▶ Brief:
Locate the line that contains "IAKOŚ 2026 (138, 1068)" in the entries below, then repeat it and every following line through the line that contains "IAKOŚ 2023 (138, 1024)", exactly, and no others.

▶ Exercise materials:
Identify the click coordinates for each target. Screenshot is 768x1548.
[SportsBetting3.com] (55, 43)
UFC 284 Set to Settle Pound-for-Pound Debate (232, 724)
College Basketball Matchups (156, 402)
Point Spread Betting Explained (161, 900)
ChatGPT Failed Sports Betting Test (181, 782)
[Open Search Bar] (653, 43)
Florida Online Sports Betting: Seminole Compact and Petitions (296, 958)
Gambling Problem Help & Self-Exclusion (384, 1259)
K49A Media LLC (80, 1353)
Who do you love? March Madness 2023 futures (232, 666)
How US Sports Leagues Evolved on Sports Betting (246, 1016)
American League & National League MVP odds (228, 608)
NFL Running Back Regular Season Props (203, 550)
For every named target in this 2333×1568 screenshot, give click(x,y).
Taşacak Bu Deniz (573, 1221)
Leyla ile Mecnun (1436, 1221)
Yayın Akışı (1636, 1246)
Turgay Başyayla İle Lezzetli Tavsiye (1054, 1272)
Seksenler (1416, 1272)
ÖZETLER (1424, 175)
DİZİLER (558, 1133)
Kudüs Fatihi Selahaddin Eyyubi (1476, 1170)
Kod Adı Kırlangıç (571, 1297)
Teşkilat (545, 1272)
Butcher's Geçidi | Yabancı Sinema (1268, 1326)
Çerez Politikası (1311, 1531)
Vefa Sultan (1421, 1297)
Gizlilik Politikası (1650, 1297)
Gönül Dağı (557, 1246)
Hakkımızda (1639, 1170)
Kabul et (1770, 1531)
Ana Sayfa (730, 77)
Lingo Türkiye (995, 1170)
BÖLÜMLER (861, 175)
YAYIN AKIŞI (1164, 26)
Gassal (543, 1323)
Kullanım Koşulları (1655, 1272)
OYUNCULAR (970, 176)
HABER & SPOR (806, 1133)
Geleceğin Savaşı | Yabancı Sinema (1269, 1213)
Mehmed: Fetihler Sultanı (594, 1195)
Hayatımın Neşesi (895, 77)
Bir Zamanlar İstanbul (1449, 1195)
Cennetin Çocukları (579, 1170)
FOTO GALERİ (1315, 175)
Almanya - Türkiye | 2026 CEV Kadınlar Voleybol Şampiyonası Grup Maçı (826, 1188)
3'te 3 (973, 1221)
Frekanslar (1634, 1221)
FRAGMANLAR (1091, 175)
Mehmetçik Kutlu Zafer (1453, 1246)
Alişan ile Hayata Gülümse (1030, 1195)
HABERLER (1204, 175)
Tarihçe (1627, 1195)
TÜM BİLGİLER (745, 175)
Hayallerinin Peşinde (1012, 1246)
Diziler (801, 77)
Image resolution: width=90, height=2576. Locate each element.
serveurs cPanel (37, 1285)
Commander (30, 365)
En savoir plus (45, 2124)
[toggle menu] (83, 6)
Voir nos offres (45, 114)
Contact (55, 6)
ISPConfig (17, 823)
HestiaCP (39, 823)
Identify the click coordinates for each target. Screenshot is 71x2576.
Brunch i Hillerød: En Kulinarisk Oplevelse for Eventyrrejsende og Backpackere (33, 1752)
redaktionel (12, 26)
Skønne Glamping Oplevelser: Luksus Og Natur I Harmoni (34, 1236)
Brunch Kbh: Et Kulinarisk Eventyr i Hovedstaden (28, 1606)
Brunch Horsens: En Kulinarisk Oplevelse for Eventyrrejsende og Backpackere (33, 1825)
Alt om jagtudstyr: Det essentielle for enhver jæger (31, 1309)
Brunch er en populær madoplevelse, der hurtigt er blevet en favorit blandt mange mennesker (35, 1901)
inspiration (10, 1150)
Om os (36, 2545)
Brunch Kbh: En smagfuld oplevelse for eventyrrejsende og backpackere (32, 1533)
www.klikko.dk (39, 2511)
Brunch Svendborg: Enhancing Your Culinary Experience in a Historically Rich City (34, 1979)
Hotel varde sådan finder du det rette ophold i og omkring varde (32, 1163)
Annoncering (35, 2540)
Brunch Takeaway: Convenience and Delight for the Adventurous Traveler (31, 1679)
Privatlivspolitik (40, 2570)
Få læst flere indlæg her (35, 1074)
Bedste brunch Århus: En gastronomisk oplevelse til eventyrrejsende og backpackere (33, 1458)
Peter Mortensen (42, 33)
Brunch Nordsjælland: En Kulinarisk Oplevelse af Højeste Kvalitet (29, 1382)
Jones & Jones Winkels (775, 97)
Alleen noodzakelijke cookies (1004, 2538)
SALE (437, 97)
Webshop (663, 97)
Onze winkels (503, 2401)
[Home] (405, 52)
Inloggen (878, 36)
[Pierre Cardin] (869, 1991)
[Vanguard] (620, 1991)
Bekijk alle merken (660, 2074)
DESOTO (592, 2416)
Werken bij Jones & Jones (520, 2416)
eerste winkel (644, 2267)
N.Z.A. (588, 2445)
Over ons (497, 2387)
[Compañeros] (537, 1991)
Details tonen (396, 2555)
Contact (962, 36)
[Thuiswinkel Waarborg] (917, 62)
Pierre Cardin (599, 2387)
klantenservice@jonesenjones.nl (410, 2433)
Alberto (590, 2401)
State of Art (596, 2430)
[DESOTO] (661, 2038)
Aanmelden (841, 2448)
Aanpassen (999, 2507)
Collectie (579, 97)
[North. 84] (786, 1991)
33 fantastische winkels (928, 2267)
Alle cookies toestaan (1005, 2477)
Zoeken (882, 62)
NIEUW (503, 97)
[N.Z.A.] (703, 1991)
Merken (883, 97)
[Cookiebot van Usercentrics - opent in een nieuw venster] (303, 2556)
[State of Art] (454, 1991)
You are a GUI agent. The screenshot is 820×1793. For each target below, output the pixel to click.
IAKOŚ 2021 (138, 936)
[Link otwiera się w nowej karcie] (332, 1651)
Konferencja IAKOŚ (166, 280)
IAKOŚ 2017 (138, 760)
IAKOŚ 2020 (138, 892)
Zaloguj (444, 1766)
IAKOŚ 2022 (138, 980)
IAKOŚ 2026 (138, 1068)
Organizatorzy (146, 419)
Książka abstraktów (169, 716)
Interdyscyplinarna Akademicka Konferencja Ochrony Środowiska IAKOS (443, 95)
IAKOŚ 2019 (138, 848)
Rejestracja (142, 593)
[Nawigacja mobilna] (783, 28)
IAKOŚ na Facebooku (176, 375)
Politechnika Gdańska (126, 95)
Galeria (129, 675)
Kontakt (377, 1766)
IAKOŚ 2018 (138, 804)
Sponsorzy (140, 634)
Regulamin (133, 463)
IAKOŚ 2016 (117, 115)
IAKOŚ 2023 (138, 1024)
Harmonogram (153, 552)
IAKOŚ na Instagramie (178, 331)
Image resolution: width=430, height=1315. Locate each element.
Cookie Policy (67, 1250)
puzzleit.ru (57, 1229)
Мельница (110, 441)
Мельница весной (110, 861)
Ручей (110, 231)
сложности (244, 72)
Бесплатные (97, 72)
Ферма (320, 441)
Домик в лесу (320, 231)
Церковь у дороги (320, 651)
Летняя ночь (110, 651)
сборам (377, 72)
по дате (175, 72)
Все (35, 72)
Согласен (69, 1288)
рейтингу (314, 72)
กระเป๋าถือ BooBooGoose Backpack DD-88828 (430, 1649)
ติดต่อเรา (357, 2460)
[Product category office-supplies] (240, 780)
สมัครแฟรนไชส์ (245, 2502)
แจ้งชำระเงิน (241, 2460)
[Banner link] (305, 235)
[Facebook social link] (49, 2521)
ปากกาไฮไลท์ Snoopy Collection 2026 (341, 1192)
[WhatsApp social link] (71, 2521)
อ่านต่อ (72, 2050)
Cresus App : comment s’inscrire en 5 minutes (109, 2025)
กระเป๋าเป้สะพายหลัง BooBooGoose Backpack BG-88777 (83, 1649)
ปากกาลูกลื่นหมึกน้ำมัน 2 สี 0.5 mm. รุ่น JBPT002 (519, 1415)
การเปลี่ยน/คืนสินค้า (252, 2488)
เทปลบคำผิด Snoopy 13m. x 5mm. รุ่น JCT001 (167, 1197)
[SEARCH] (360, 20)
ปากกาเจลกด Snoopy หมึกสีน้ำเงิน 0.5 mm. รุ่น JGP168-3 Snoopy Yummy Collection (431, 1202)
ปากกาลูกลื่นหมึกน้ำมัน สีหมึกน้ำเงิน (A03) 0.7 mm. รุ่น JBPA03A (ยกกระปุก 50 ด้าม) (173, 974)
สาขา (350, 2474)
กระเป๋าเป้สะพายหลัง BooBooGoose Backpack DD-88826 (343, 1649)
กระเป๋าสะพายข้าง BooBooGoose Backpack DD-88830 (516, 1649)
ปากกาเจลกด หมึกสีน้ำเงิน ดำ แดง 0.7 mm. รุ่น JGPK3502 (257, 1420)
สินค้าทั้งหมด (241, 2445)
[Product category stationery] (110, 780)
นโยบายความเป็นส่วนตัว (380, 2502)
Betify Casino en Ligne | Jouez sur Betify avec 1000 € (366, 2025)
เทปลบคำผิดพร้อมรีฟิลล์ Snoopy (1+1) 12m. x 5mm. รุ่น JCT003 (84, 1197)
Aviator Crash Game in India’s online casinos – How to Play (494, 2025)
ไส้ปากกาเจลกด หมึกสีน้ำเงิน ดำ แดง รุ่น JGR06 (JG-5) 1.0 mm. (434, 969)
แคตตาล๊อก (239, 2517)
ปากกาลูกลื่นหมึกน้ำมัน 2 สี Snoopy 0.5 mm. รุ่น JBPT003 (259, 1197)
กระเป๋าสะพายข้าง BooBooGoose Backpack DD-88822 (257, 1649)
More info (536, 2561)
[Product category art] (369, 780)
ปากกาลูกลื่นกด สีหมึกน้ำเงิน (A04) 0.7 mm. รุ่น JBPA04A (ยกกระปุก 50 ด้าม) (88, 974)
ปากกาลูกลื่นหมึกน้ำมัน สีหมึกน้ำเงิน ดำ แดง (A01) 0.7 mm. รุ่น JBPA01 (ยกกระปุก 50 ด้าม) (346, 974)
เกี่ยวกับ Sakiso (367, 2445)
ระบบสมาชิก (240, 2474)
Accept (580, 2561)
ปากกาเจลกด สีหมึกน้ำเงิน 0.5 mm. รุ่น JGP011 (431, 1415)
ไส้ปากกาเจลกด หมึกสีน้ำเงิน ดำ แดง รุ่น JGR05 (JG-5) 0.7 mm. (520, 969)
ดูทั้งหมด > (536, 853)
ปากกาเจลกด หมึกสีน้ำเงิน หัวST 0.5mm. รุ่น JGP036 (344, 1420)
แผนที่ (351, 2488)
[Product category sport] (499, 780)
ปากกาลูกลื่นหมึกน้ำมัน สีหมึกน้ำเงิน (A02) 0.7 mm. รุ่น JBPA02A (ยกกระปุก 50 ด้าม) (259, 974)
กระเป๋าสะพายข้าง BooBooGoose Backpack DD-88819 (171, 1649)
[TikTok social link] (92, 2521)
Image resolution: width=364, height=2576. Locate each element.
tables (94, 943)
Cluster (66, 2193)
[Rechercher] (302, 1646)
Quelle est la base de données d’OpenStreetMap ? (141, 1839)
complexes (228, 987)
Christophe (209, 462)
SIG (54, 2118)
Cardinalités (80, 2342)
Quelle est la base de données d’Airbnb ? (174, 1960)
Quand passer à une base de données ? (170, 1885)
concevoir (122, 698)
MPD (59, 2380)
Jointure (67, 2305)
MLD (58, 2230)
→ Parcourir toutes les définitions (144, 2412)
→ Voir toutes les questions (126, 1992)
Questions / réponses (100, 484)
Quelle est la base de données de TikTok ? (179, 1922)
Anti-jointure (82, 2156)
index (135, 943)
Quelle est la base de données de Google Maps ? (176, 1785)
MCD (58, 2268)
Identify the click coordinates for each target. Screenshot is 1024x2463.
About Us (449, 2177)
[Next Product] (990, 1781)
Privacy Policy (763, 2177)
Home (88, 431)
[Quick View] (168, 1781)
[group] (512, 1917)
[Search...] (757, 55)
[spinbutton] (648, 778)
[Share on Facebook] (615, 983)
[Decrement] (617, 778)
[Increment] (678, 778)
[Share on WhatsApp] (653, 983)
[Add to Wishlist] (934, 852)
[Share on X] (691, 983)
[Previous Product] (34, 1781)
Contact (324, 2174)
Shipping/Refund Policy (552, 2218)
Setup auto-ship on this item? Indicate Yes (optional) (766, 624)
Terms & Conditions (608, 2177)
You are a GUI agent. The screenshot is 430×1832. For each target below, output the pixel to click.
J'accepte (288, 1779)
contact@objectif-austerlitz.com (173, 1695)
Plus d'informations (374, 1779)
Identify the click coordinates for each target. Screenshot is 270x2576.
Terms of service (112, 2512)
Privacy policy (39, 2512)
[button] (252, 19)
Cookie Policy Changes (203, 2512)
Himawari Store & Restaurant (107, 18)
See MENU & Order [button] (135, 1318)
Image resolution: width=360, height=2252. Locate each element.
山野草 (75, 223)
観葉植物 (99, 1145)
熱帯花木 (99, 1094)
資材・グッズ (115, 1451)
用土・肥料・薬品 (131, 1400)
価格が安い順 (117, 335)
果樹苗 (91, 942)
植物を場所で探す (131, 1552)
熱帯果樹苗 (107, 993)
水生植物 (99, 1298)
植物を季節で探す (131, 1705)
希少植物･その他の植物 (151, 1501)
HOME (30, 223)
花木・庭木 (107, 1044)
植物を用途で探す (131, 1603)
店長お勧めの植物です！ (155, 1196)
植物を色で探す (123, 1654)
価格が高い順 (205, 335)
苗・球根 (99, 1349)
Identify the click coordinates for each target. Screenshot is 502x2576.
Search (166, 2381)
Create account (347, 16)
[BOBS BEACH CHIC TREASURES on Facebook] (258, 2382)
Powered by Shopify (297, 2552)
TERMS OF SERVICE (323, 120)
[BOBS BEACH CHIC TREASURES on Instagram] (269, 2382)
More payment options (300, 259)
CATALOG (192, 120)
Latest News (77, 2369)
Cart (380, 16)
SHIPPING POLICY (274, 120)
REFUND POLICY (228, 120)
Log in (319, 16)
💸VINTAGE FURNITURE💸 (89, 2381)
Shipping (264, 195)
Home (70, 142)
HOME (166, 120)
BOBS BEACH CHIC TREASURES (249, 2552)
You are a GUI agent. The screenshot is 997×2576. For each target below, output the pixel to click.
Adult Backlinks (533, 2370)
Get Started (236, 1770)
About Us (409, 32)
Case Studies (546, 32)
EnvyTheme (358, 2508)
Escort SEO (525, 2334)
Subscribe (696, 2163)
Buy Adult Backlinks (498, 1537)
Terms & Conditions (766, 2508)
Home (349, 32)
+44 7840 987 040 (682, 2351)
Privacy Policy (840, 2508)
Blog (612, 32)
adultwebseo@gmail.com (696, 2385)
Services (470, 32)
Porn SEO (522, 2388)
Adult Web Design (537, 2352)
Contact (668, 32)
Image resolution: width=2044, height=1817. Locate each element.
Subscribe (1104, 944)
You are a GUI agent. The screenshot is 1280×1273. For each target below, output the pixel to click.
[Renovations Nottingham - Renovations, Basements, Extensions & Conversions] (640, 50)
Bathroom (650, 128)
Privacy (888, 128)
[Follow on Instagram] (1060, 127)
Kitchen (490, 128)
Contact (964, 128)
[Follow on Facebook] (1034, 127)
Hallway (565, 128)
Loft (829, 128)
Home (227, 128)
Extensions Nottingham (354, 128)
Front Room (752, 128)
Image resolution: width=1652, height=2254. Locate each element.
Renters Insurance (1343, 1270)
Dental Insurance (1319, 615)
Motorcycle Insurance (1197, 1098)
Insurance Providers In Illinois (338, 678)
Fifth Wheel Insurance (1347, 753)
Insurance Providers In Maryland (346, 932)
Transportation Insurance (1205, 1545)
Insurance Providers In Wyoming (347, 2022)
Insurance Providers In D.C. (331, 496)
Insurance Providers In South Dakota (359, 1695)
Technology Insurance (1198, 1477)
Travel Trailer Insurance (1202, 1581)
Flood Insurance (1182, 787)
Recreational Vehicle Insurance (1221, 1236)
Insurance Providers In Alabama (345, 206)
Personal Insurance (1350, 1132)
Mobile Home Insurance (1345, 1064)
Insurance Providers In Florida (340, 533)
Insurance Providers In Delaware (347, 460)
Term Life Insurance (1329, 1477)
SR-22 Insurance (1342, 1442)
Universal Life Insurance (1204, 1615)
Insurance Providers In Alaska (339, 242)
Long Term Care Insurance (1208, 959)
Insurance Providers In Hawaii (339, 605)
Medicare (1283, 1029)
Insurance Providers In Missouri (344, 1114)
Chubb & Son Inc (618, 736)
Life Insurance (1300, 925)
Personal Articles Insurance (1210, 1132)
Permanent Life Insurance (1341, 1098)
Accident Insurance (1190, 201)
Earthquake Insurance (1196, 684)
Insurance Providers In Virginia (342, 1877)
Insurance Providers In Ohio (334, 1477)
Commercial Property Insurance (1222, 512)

▶ Exercise output:
IAKOŚ 2026 (138, 1068)
Organizatorzy (146, 419)
Książka abstraktów (169, 716)
Interdyscyplinarna Akademicka Konferencja Ochrony Środowiska IAKOS (443, 95)
IAKOŚ 2019 (138, 848)
Rejestracja (142, 593)
[Nawigacja mobilna] (783, 28)
IAKOŚ na Facebooku (176, 375)
Politechnika Gdańska (126, 95)
Galeria (129, 675)
Kontakt (377, 1766)
IAKOŚ 2018 (138, 804)
Sponsorzy (140, 634)
Regulamin (133, 463)
IAKOŚ 2016 (117, 115)
IAKOŚ 2023 (138, 1024)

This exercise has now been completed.